Input for this task |

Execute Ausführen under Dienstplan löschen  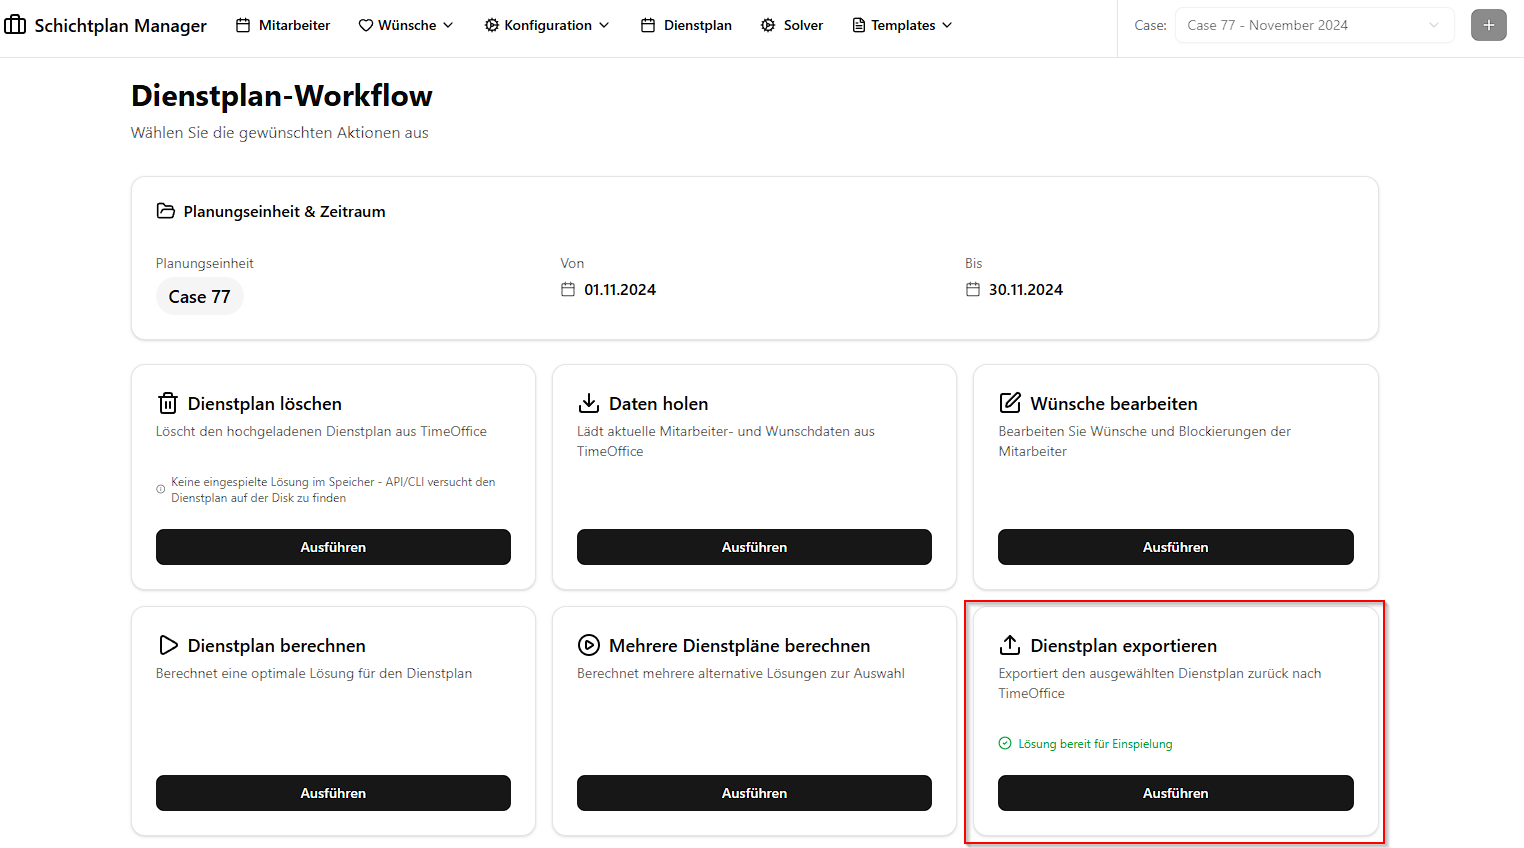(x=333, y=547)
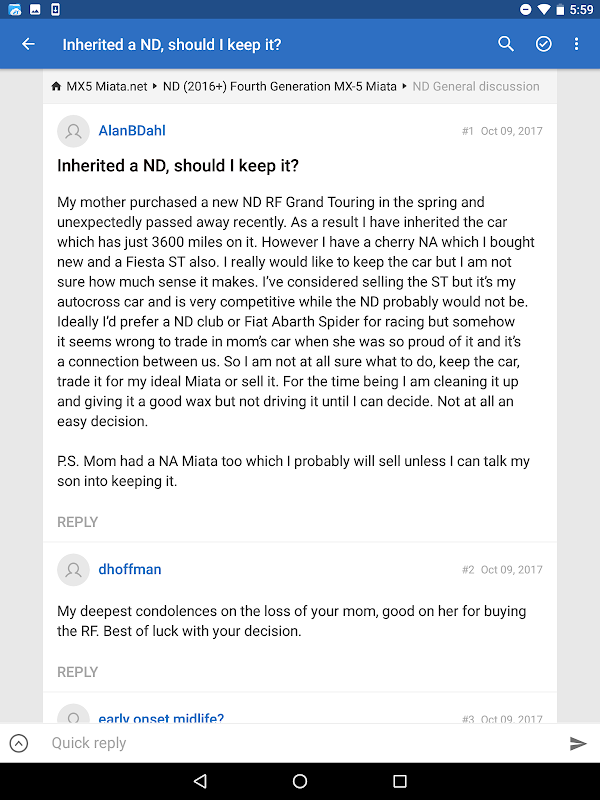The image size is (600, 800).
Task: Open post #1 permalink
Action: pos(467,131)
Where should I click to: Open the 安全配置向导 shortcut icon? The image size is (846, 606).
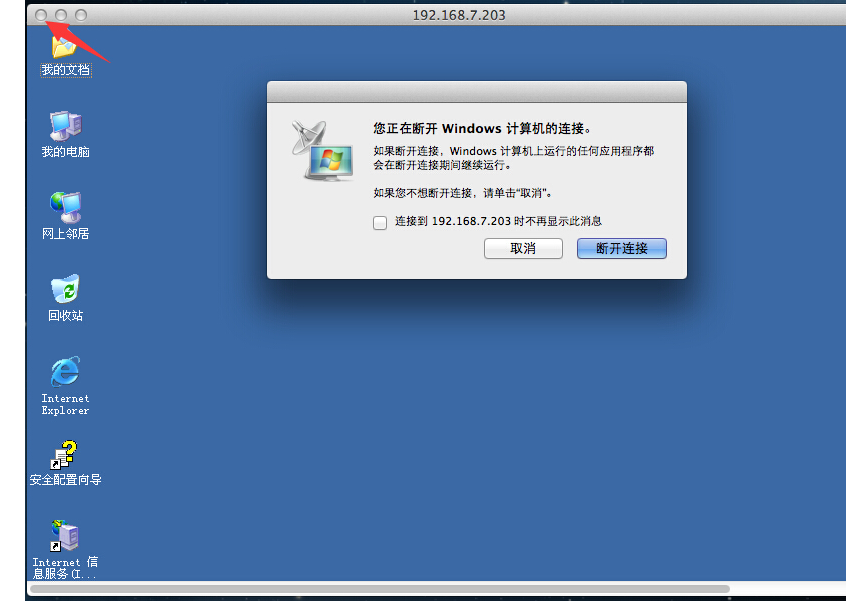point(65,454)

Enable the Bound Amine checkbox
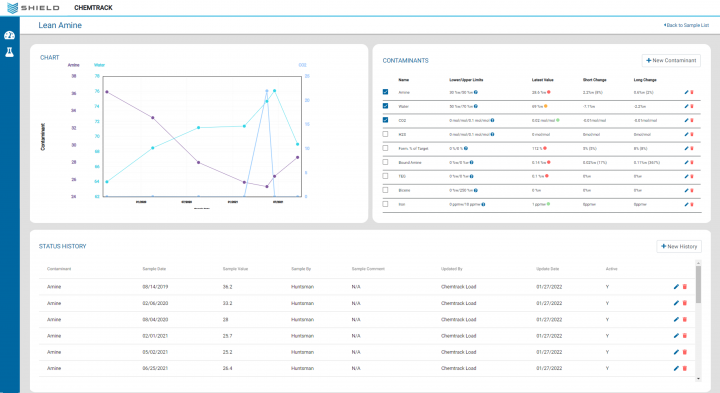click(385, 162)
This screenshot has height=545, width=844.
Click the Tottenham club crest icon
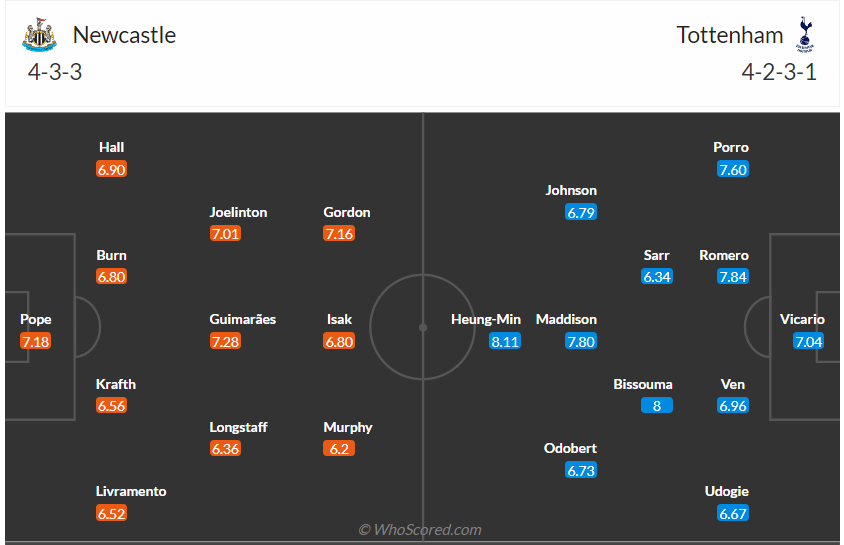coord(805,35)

Your objective | Your answer must be the lines from the one containing "Where should I" through the last line of the records, printed exactly with no pictures; please include both ends.

Answer section |
Where should I click to: Open the 安全配置向导 shortcut icon? The image size is (846, 606).
point(65,454)

Enable the Bound Amine checkbox
click(385, 162)
This screenshot has height=545, width=844.
Click the Tottenham club crest icon
coord(805,35)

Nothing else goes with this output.